Kisah ini dibangun atas mimpi kawanan burung membentuk peradaban baru di hutan Kalimantan. Namun, mereka harus melawan manusia agar tujuannya itu dapat tercapai. Lantas, dapatkah kawanan burung itu melaksanakannya?
Aesna, si penulis, membuat pembaca seakan berada di masa depan, tepatnya di tahun 2683. Kemampuan mendeskripsikannya sanggup mengantar pembaca benar-benar merasakan hal itu.
Ia menceritakan, di tahun 2683 keadaan bumi sungguh kacau. Hutan yang menjadi sumber pasokan oksigen dibabat habis hingga rata dengan tanah oleh sekelompok manusia. Bahkan rimba kedua terakhir di bumi yang berada di Afrika tak luput dari perilaku tersebut. Setelah meratakan semua sisa pohon, mereka kemudian membangun tempat yang dilaknat oleh Tuhan. Ya, rumah bordil dan taman seksual.

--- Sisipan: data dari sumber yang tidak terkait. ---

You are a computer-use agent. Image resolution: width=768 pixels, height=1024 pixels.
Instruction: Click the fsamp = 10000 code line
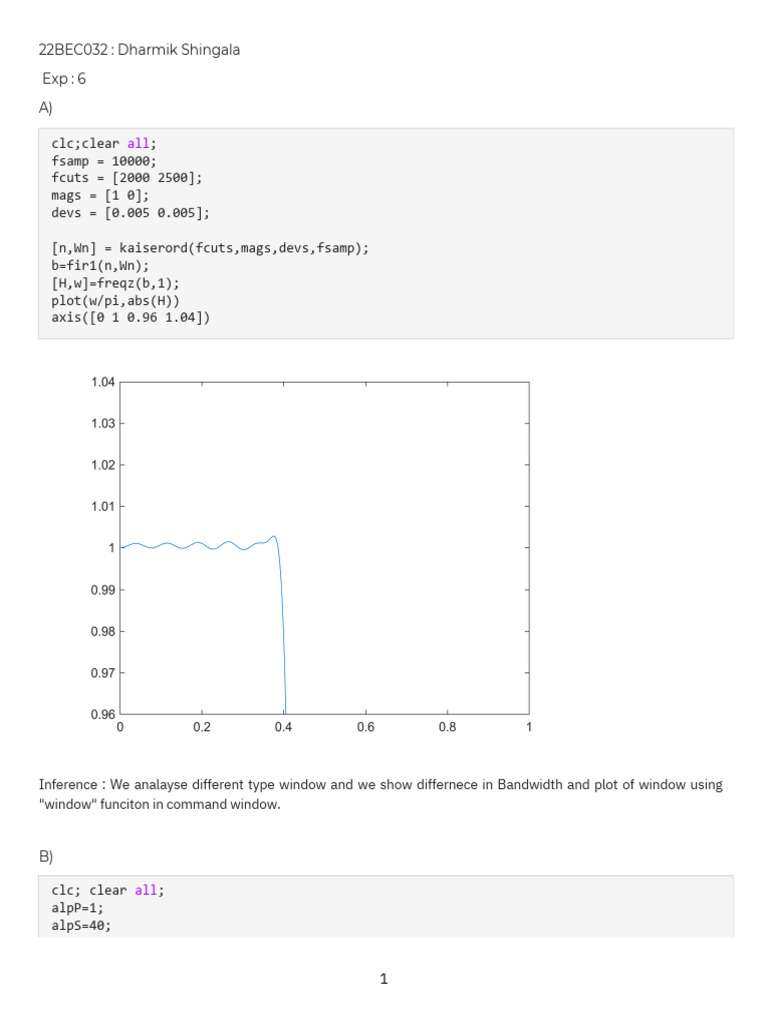(x=104, y=160)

Oleh sebab itu, para bangsa aves yang masih dapat bertahan hidup bermigrasi ke daerah hutan Kalimantan. Sebagai hutan terakhir di muka bumi, tentu ini adalah satu-satunya pilihan bagi para burung untuk membangun peradaban baru di sana.
Tak lebih dari lima ratus spesies yang berhasil bertahan, berbondong-bondong mengangkut kayu untuk membangun peradaban baru. Namun siapa sangka, burung jenis Albatros yang selama ini dianggap punah tetiba muncul di tengah kawanan burung tersebut.
Hal itu mengejutkan bagi para burung. Sebab Albatros merupakan jenis burung legendaris dalam kitab suci kaum burung yang dikabarkan telah lama punah. Burung Albatros itu bernama Rindang. Dan dia adalah seekor betina.
Burbur, burung jenis Kasumba yang terkenal sebagai ilmuwan, merasa sangat senang dengan kejadian ini. Pun sahabatnya, sang Pembawa Kabar yang merupakan pemimpin perjalanan merasakan hal yang sama.
Sayangnya, baru beberapa hari mereka habiskan bersama Rindang, nasib buruk kemudian menimpa burung suci itu. Sebuah peluru melejit dari senapan milik pemburu dan mengenai bola mata Rindang. Akibatnya mereka harus menerima kenyataan bahwa burung Albatros benar-benar telah punah.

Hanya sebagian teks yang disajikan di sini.